Assigning to imcheng@, as per c#2. Please re-assign if needed.

The following revision refers to this bug:
  https://chromium.googlesource.com/chromium/src.git/+/56d85f955bdaa7287a39438daaaa71fcbde6dd42

commit 56d85f955bdaa7287a39438daaaa71fcbde6dd42
Author: Derek Cheng <imcheng@chromium.org>
Date: Tue Nov 28 21:49:08 2017

[Cast channel] Validate IP address from mDNS / cast channel requests.

A valid Cast device address must be private. This is checked using
the IPAddress::IsReserved() method, similar to DIAL's device description
service.

The check is performed in several entry points (some are redundant as
extra safety net):
- DnsSdRegistry, when it receives an device advertisement from mDNS
- CastSocketService, before it opens socket
- CastSocketServiceImpl::OpenChannel
- CastChannelOpenFunction (entry point for chrome.cast.channel.open)

Bug:  786109 
Change-Id: Iaad91834cd4149fd345b2ada4e2704a0e158ba49
Reviewed-on: https://chromium-review.googlesource.com/792650
Commit-Queue: Derek Cheng <imcheng@chromium.org>
Reviewed-by: mark a. foltz <mfoltz@chromium.org>
Cr-Commit-Position: refs/heads/master@{#519857}
[modify] https://crrev.com/56d85f955bdaa7287a39438daaaa71fcbde6dd42/chrome/browser/media/router/discovery/mdns/cast_media_sink_service_impl.cc
[modify] https://crrev.com/56d85f955bdaa7287a39438daaaa71fcbde6dd42/chrome/browser/media/router/discovery/mdns/cast_media_sink_service_impl_unittest.cc
[modify] https://crrev.com/56d85f955bdaa7287a39438daaaa71fcbde6dd42/chrome/browser/media/router/discovery/mdns/dns_sd_registry.cc
[modify] https://crrev.com/56d85f955bdaa7287a39438daaaa71fcbde6dd42/chrome/browser/media/router/discovery/mdns/dns_sd_registry_unittest.cc
[modify] https://crrev.com/56d85f955bdaa7287a39438daaaa71fcbde6dd42/components/cast_channel/BUILD.gn
[add] https://crrev.com/56d85f955bdaa7287a39438daaaa71fcbde6dd42/components/cast_channel/cast_channel_util.cc
[add] https://crrev.com/56d85f955bdaa7287a39438daaaa71fcbde6dd42/components/cast_channel/cast_channel_util.h
[modify] https://crrev.com/56d85f955bdaa7287a39438daaaa71fcbde6dd42/components/cast_channel/cast_socket_service.cc
[modify] https://crrev.com/56d85f955bdaa7287a39438daaaa71fcbde6dd42/components/cast_channel/cast_socket_service.h
[modify] https://crrev.com/56d85f955bdaa7287a39438daaaa71fcbde6dd42/components/cast_channel/cast_socket_service_unittest.cc
[modify] https://crrev.com/56d85f955bdaa7287a39438daaaa71fcbde6dd42/components/cast_channel/cast_test_util.h
[modify] https://crrev.com/56d85f955bdaa7287a39438daaaa71fcbde6dd42/extensions/browser/api/cast_channel/cast_channel_api.cc

This isn't a security bug - the devices were reachable and cast was reaching them correctly.

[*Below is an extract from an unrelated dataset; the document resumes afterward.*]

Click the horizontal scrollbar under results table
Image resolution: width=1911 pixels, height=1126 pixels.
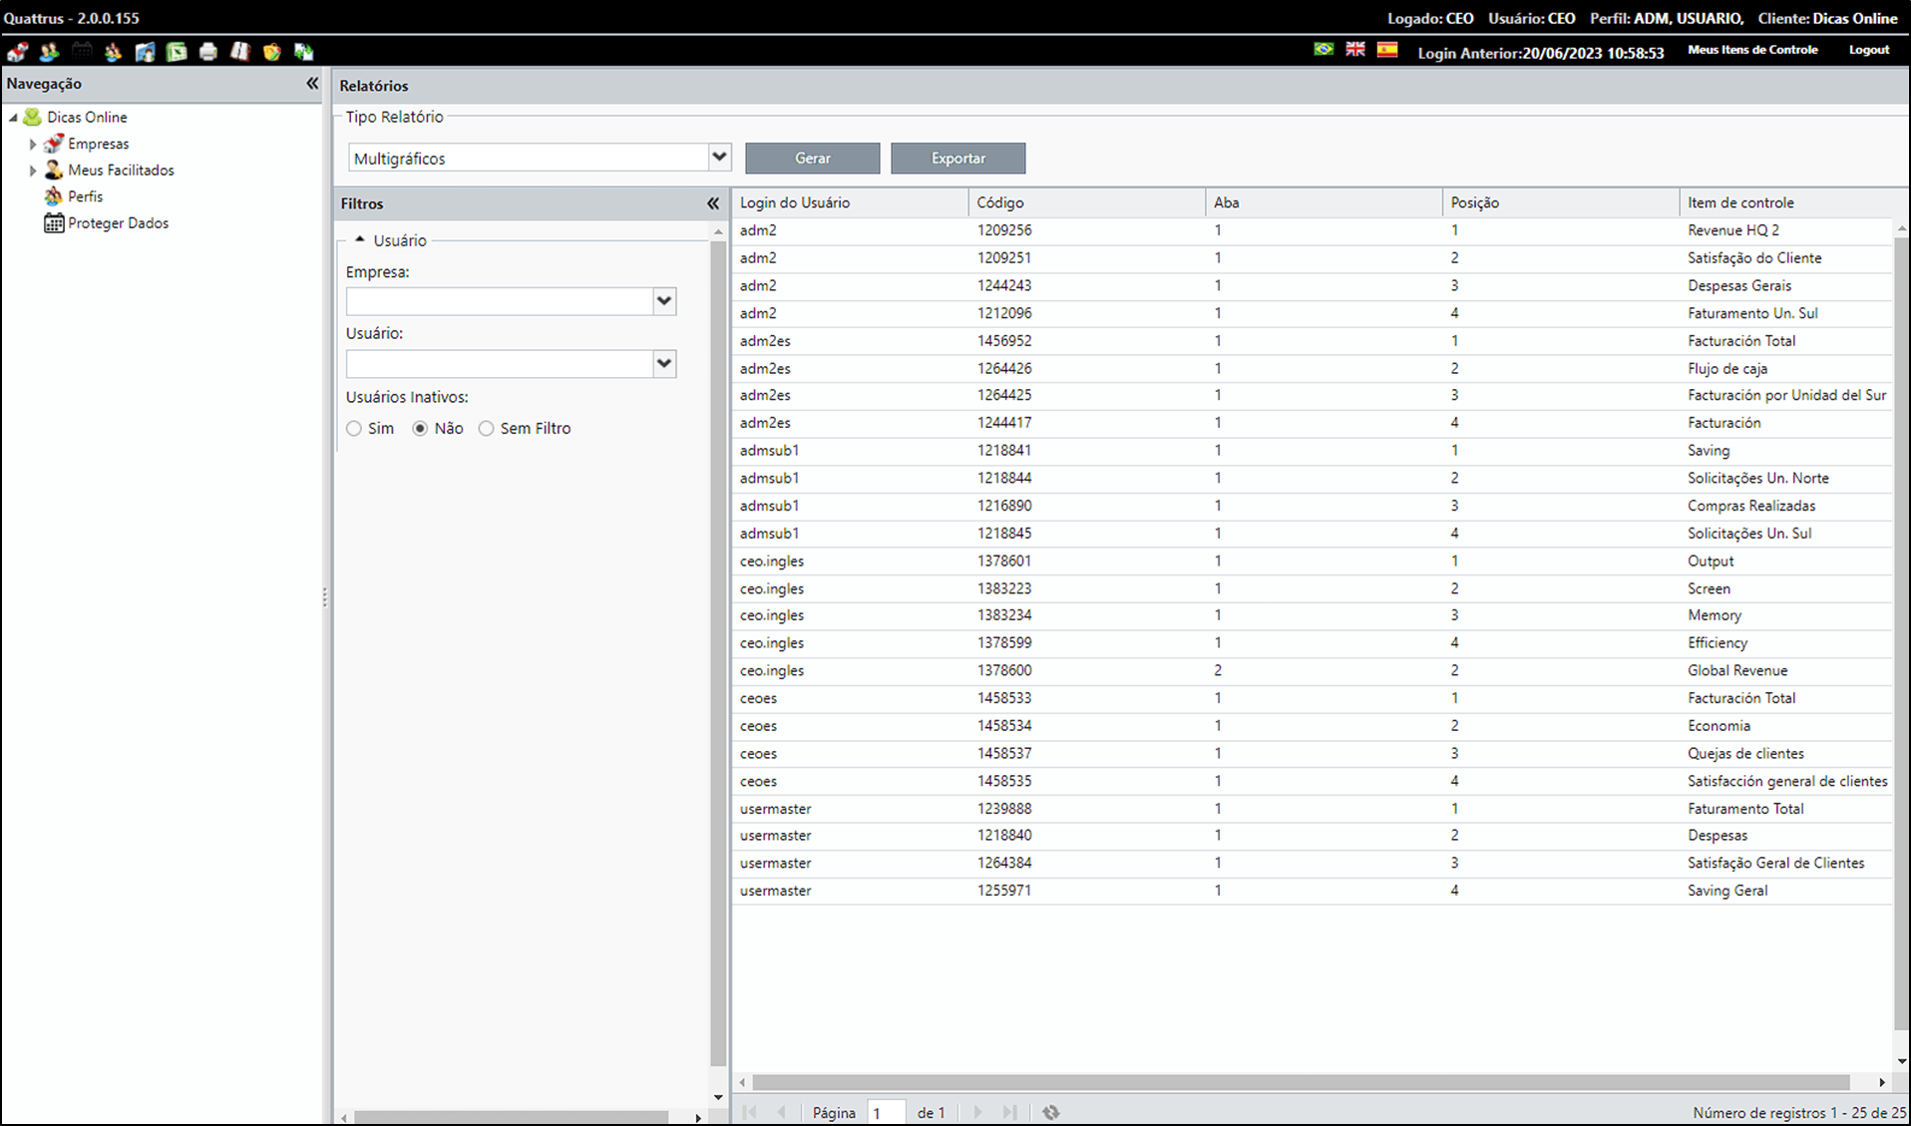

Sorry I am not so technical to understand ISP and routing traffic and other technical things. I am a consumer and I expect that if I use a product from google it have to functionate properly and protect my privacy and security. 

I wan't to explain why it was a real security issue in my opinion and in my case. And this all occured when the device didn't function properly.

I could stream videos to my neighboors device and could project everything I wanted on it. What if there where childrens watching TV and I would stream horror movies or pornografic videos. their security wouldn't be secure. I had acces and control over their device and they had acces to my device. that for me is a security issue.

I used my device for over a year and in that whole time people could see what I was watching on my TV. My privacy wasn't secure all the time I used my device. I could also see what my neighboor was watching so here privacy wasn't secure too. they could see wich website I was visiting and I could see wich website she was visiting. if I was streaming sensitive site's to my device my neighboor and everyone that was using the same device could propably see that.

It was maybe a functional or technical fix, but it had influence on my privacy and security.